問われるのは技術力。だから学び続けることが重要

 「Kubernetesについて紹介しようとすると1時間では話しきれない。そこで今日は当初のアジェンダを変更して、インターネットにまだあまり出てこない内容を紹介したい」

 こう冒頭で切り出し、寺田氏のセッションは始まった。

 2000年~2014年の14年間の間に、Fortune 500の企業のうち半数以上が倒産しているという。その背景にあるのがデジタル革命だ。現在、時価総額のトップにいるのは、AppleやAmazon、Facebook、Microsoftといった新興のデジタルネイティブな企業である。「また世界中には、今までITに直接関連しなかった企業もたくさんあるが、こうした伝統的な企業は、デジタルネィティブな新興企業が発明するサービスから危険に晒されている」と寺田氏は話す。例えば米タクシー会社であるイエローキャブ社はUberやLyftに乗っ取られつつある。

 グローバルマーケットにおける日本企業の地位も低下している。寺田氏は平成元年と平成30年の世界時価総額ランキングを提示。平成元年のランキングでは、トップ50位以内の多くが日本企業で占められていた。しかし現在、50位以内にランキングされているのはトヨタ自動車の1社のみ。しかも時価総額は30年間で541億円から1939億円と、約4倍の成長しかない。「もうひとつ注目してほしいのが、50位のNetflix。テレビ会社が入っていないのに、新興のNetflixが入っている。これが現実だ」と寺田氏は続ける。

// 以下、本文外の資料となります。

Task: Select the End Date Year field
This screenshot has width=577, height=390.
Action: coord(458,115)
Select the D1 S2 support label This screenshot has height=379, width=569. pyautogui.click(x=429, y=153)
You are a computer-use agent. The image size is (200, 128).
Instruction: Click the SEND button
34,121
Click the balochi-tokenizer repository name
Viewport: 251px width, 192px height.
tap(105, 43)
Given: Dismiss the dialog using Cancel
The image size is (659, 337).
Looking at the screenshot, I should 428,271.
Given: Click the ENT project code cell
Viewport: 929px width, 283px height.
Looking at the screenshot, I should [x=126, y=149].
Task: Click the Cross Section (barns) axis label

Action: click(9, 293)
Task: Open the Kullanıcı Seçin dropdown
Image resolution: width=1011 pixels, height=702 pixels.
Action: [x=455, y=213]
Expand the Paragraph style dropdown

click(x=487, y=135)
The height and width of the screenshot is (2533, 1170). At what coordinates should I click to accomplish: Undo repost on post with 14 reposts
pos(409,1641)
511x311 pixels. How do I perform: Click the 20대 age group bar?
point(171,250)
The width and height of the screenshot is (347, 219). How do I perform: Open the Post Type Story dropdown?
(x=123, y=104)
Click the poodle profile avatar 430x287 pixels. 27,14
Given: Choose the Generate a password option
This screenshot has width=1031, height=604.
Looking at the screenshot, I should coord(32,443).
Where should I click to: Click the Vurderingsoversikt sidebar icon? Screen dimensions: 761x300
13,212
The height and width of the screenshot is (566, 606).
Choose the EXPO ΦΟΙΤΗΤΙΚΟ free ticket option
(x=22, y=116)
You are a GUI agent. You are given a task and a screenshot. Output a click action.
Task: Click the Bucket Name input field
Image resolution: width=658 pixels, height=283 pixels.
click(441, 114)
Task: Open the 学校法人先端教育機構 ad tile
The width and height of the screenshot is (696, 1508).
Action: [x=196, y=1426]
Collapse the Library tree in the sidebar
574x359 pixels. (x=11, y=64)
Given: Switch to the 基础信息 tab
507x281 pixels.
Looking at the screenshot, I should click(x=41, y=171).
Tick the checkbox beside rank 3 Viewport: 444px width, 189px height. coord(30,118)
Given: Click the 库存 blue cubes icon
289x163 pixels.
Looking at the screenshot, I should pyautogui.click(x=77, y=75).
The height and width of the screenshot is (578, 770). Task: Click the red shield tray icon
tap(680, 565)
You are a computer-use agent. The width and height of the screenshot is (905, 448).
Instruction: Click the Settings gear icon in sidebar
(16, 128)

 ではこうした厳しい現実の中で、どうすれば企業は生き残ることができるのか。既存のエンタープライズ企業は、DevOpsやOSS活用による、いち早いサービスの提供、不確実性が当たり前としたトライアンドエラー、顧客ごとに予想していくためのビッグデータの活用など、デジタルネイティブな新興企業のやり方を模倣し出している。つまり「重要なのは会社が変わること」だという。

 一方、エンジニアとして生き残るためには何が必要か。「それは腕、つまり技術力だ」と寺田氏は続ける。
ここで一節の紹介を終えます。